Millions of immigrants who once arrived by ships stopped off in New York for a generation or two while the city’s digestive system tried to assimilate them before putting them into the great American bloodstream. New York is still trying to swallow large numbers of immigrants. They don’t come by boat much anymore and they may not even be from a foreign country. The influx of a million Puerto Ricans in the 1960s produced the same kind of digestive difficulties that the influx of the Irish did in the middle 1800s.
New York’s detractors, seeing what happens to minority groups, have said there is just as much prejudice here as anywhere. New York could hardly deny that. The working whites hate the unemployed blacks. The blacks hate the whites. The Puerto Ricans live in a world of their own. The Germans, the Hungarians, the Poles live on their own blocks. Nothing in this pot has melted together. The Chinese and the Italians live side by side in lower Manhattan as though Canal Street was the Israeli border. There’s no intermingling, and in a city with almost two million Jews even a lot of Jews are anti-Semitic.
In spite of it all, the city works. People do get along. There is love.
Whether New York is a pleasure or a pain depends on what it is you wish to fill your life with. Or whether you wish to fill it at all. There is an endless supply of satisfaction available to anyone who wishes to help himself to it. It’s not an easy city, but the cups of its residents runneth over with life.
It’s a city of extremes. There’s more of everything. The range of notes is wider. The highs are higher. The lows lower. The goods, the bads are better and worse. And if you’re unimpressed by statistics, consider the fact that in 1972 the cops alone in New York City were charged with stealing $73 million worth of heroin. There are 1,700 murders in an average year.
Neither of those statistics is so much a comment on crime as it is a comment on the size and diversity of New York City.
No one keeps a statistic on Life.
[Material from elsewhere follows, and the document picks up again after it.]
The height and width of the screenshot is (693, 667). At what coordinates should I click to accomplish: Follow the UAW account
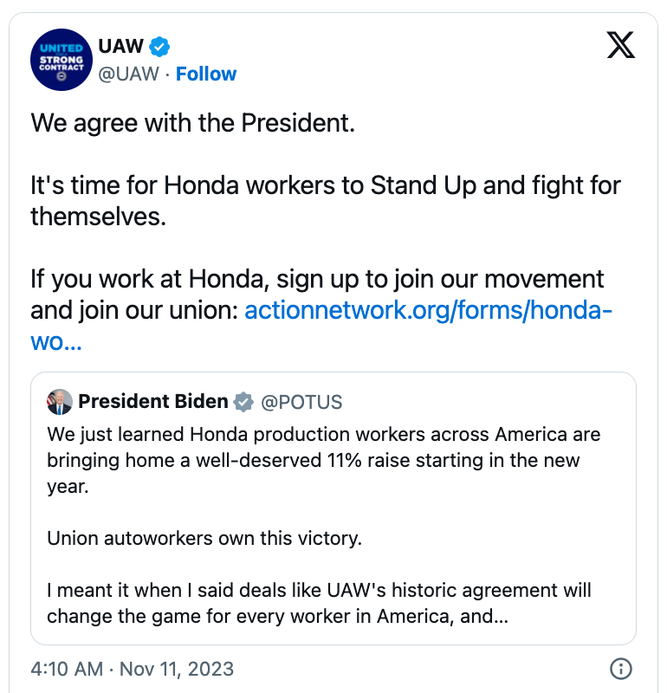coord(206,74)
The probability is that, like everything else, there’s more of it in New York.
An Essay on War
We are all inclined to believe that our generation is more civilized than the generations that preceded ours.
From time to time, there is even some substantial evidence that we hold in higher regard such civilized attributes as compassion, pity, remorse, intelligence and a respect for the customs of people different from ourselves.
Why war then?
Some pessimistic historians think the whole society of man runs in cycles and that one of the phases is war.